Course overview
Many problems in the sciences and engineering seek to find a shape or function that minimises or maximises some quantity. For example, an engineer may design a yacht's hull to minimise drag. And in nature, the shape that a complicated protein might adopt is determined in part by the lowest-energy state available to the protein during the folding process. The Calculus of Variations extends familiar calculus techniques to answer questions regarding optimal geometry or functions. The Calculus of Variations is applicable to almost all continuous physical systems, ranging through elasticity, solid and fluid mechanics, electro-magnetism, gravitation, quantum mechanics and string theory. In this course we will consider, in particular, problems from Nanoscience. Nanoscience is a multidisciplinary field at the nexus of physics, chemistry and engineering. Materials and systems that may be very well understood at the macroscale can often exhibit surprising phenomena at the nanoscale.
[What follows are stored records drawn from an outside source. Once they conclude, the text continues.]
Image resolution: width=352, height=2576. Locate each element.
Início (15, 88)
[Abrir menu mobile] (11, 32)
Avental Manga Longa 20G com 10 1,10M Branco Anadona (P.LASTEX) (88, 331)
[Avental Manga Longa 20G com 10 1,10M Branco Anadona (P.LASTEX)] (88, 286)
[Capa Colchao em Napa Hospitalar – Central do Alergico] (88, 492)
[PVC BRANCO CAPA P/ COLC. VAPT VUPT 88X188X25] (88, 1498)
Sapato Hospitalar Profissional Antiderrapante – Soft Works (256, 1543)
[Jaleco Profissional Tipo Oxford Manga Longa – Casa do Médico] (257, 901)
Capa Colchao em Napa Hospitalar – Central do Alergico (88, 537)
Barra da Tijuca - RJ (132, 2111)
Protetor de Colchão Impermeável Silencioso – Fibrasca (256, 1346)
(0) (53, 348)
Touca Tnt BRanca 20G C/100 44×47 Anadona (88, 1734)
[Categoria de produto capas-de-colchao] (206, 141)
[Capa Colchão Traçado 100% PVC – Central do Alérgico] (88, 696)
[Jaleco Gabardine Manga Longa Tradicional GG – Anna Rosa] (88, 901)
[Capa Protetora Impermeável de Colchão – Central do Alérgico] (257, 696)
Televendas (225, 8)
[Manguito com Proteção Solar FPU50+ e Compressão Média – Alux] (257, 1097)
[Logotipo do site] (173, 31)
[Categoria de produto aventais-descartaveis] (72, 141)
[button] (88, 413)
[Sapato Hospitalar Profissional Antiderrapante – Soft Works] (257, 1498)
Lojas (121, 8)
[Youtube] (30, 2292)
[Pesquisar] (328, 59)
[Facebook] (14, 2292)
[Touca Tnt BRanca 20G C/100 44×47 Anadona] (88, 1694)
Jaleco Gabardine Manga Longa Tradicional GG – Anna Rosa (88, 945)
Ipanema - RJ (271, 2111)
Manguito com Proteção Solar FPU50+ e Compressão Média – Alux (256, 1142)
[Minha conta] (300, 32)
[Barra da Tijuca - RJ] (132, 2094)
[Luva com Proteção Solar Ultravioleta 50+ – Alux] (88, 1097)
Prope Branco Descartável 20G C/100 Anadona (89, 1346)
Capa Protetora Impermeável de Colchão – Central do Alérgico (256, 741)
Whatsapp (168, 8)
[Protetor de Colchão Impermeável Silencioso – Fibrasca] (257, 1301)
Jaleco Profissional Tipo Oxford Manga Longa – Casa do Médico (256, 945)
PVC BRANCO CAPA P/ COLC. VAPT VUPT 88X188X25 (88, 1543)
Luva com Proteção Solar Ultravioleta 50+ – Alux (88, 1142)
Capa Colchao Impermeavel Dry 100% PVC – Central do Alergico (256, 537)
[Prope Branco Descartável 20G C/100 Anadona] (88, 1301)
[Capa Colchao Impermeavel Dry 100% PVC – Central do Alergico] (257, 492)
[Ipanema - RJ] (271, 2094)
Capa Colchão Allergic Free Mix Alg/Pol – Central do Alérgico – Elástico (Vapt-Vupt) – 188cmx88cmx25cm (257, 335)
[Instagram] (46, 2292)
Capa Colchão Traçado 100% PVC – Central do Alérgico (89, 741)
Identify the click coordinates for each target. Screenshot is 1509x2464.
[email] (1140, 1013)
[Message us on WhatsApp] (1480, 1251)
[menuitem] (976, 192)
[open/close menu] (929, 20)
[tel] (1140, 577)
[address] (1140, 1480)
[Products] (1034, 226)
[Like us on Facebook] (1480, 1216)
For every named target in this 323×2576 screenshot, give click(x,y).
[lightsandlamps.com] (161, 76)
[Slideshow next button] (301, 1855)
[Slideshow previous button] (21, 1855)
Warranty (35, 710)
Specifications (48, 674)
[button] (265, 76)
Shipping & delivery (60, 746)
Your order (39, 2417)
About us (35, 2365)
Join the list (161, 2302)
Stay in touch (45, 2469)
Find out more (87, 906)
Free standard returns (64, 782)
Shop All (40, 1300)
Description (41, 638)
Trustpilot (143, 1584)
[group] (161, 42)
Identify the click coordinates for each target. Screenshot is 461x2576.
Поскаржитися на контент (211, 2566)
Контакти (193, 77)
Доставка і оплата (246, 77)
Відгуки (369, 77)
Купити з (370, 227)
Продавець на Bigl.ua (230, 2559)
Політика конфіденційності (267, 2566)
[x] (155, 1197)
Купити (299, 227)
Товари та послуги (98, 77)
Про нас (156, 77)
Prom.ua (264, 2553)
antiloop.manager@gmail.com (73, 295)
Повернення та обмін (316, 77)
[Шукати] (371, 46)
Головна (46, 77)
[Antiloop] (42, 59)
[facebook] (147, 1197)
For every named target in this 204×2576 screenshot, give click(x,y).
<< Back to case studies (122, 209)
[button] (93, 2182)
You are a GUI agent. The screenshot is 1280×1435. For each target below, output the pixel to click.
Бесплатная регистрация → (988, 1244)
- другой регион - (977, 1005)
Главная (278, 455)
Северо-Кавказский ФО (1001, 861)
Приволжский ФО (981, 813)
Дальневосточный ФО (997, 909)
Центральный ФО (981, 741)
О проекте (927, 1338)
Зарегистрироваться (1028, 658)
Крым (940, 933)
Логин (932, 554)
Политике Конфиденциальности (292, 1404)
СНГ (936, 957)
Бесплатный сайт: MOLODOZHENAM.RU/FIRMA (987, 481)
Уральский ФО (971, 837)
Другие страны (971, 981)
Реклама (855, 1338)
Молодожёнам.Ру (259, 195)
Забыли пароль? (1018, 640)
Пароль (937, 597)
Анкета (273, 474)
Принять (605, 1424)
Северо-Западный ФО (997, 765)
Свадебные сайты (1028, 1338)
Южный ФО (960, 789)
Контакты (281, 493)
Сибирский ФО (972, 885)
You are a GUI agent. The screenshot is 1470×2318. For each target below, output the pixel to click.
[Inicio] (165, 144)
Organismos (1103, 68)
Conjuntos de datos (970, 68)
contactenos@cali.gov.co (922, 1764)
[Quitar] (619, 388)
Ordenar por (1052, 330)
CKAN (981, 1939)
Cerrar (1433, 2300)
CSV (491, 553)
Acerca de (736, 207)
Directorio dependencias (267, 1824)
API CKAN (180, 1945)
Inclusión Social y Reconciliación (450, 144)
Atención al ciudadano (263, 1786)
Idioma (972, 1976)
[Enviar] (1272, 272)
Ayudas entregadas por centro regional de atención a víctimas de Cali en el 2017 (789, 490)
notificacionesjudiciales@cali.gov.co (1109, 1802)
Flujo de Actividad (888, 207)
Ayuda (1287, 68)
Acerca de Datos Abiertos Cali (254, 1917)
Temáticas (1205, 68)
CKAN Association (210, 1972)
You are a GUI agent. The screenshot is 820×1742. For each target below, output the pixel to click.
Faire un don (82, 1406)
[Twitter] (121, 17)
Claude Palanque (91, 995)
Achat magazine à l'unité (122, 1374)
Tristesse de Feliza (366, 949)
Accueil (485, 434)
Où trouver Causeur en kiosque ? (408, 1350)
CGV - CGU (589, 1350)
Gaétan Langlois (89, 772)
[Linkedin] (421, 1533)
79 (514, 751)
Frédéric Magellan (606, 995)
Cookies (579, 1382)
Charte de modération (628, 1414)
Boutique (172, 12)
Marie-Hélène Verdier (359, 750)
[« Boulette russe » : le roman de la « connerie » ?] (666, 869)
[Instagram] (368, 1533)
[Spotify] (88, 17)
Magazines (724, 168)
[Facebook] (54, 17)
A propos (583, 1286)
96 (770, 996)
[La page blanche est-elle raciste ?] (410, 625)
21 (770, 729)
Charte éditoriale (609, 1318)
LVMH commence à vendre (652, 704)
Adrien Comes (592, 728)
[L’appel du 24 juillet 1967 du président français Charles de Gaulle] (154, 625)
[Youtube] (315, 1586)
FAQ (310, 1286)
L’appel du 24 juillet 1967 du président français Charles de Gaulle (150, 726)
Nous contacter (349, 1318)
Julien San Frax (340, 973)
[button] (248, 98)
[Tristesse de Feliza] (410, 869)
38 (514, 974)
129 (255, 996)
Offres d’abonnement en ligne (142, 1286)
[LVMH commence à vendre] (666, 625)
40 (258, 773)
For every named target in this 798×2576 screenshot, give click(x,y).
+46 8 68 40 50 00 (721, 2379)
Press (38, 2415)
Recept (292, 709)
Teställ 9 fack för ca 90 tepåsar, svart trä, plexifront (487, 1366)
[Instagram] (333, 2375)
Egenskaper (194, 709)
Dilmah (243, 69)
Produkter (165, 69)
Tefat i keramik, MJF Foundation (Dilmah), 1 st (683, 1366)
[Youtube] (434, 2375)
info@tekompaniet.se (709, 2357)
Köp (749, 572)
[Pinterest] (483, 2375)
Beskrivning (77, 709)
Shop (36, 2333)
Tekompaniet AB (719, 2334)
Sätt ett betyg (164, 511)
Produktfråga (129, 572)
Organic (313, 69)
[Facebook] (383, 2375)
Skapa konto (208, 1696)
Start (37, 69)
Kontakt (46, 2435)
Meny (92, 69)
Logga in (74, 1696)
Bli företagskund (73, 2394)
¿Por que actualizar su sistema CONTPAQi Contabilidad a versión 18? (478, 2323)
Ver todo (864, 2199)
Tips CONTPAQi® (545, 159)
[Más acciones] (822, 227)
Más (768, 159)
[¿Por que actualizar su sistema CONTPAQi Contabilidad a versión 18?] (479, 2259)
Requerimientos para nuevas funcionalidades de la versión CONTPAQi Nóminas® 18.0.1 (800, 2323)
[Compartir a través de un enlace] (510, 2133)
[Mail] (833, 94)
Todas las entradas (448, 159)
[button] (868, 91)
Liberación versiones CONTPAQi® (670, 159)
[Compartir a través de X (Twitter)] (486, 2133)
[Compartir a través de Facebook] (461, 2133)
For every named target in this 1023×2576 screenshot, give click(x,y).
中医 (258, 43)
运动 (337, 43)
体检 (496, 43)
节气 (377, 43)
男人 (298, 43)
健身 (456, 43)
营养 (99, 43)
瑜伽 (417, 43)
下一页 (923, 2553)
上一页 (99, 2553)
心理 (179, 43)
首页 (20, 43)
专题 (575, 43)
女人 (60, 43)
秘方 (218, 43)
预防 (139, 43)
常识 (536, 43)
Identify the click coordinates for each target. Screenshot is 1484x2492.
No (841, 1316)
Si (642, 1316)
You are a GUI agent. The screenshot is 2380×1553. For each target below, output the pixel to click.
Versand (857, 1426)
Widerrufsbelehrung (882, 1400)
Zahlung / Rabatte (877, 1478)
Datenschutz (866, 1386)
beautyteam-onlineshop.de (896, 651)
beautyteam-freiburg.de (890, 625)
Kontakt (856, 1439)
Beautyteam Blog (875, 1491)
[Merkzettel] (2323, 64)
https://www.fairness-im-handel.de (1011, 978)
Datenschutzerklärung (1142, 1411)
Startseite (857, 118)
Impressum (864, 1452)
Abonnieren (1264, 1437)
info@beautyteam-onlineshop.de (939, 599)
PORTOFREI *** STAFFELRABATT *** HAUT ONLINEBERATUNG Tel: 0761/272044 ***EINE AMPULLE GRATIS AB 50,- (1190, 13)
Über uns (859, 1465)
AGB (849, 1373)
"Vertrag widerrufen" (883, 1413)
Topics covered are: Classical Calculus of Variations problems such as the geodesic, catenary and brachistochrone; derivation and use of the Euler-Lagrange equations; multiple dependent variables (Hamilton's equations) and multiple independent variables (minimal surfaces); constrained problems, problems with variable end points and those with non-integral constraints; conservation laws and Noether's theorem; computational solutions using Euler's finite difference and Rayleigh-Ritz methods. Many of the examples considered will draw from continuum modelling of the intermolecular interaction potential utilizing special functions (such as gamma, beta, hypergeometric and generalized hypergeometric functions of two variables) and by application of Euler's elastica.
Course learning outcomes
- Apply the calculus of variations to find optimal solutions to problems.
- Appreciate the derivation of many physical laws from variational principles.
- Express interaction calculations using hypergeometric and other special functions.
- Formulate models for nanoscale interactions.
- Find optimal solutions to variational problems both analytically and numerically, as appropriate.
- Explain of the role of applied mathematics in interdisciplinary research.